Records for locating words and elements:
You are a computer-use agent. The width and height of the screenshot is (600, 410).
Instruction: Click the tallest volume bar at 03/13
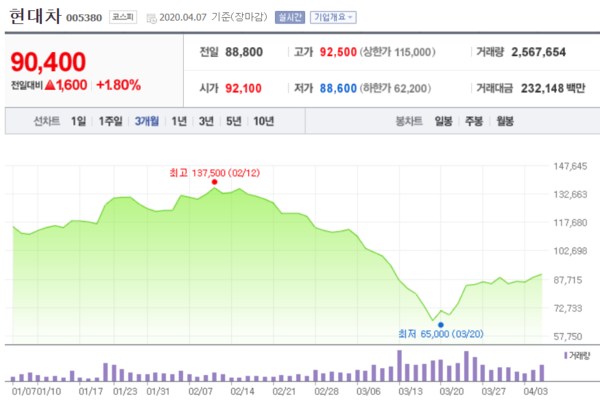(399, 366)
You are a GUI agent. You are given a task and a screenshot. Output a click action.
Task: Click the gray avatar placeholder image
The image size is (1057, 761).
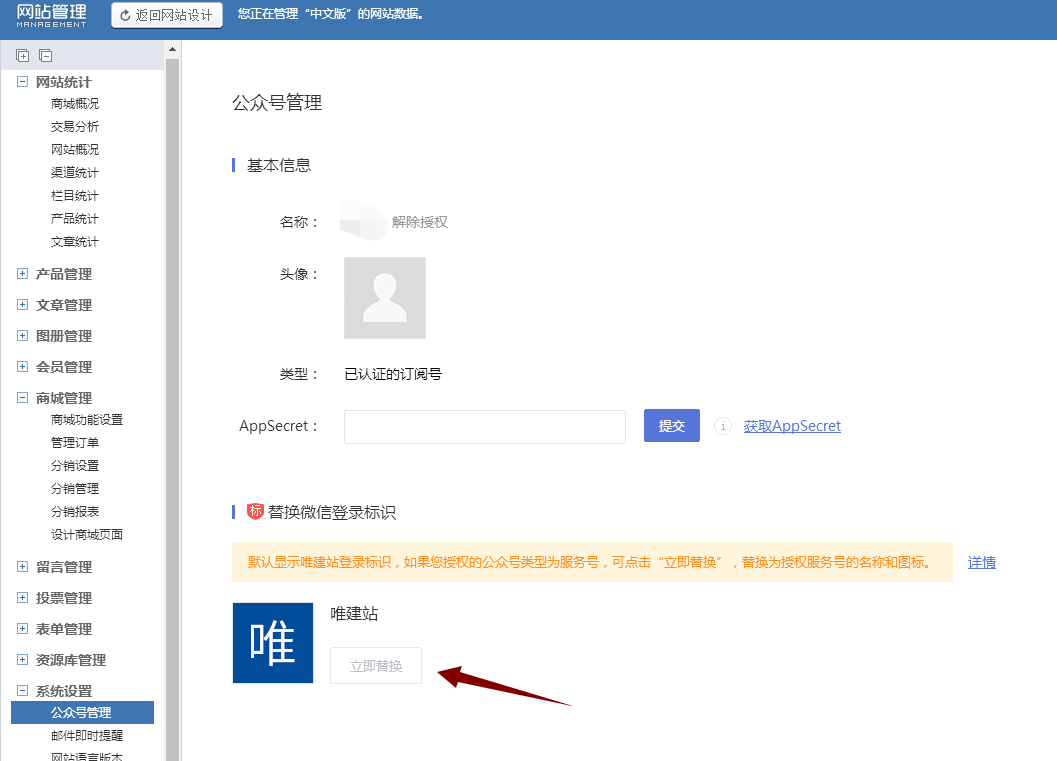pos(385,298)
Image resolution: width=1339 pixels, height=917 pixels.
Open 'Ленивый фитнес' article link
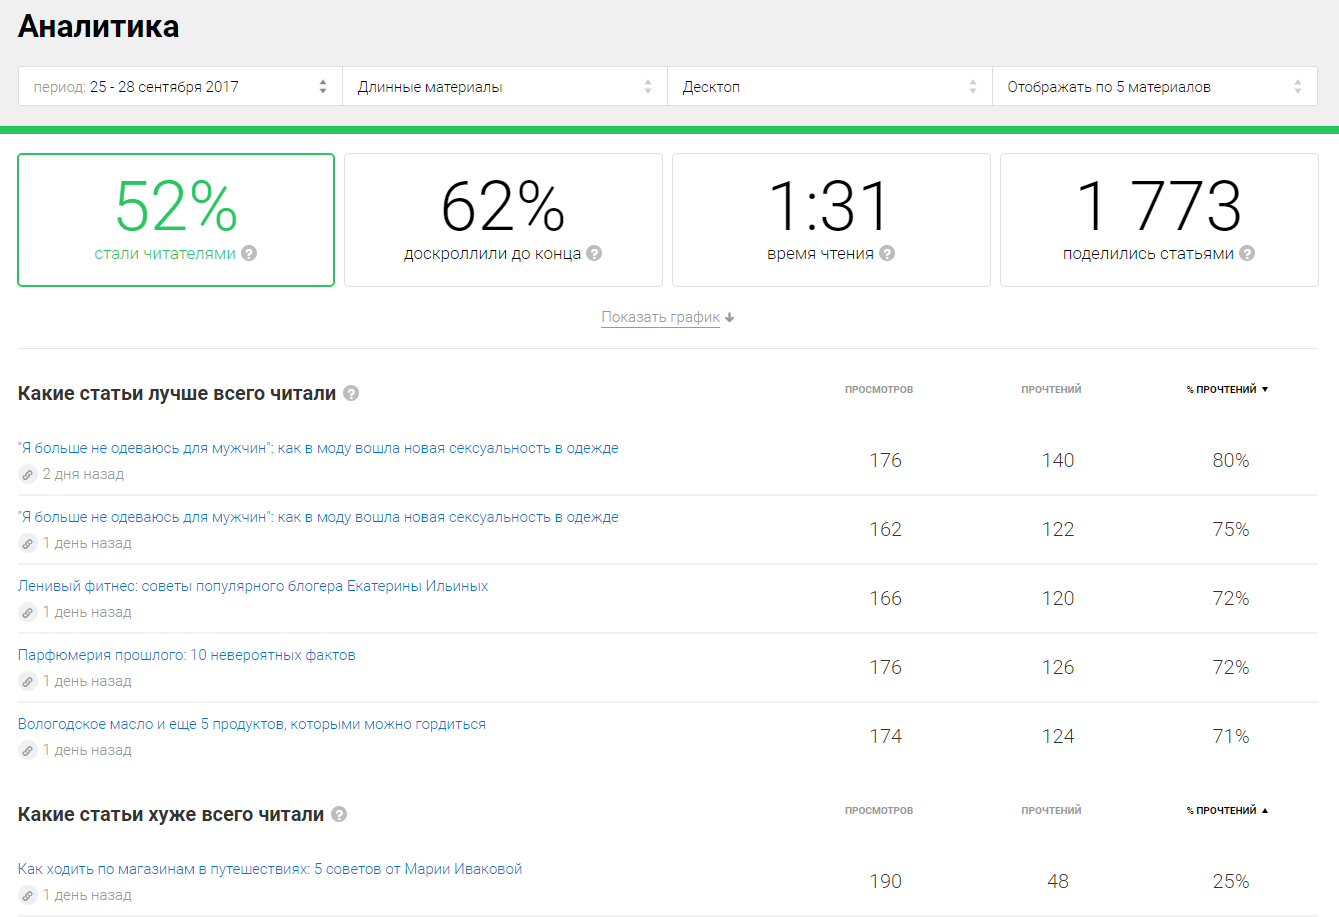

**WRITTEN INSTRUCTION:** Reproduce every line of the items above verbatim, omitting the pictures from your answer.

**FULL OUTPUT:**
You are a computer-use agent. The width and height of the screenshot is (600, 410).
Instruction: Click the tallest volume bar at 03/13
(399, 366)
You are a GUI agent. You are given a task and a screenshot. Output a click action.
Task: Click the gray avatar placeholder image
The image size is (1057, 761).
pos(385,298)
Image resolution: width=1339 pixels, height=917 pixels.
Open 'Ленивый фитнес' article link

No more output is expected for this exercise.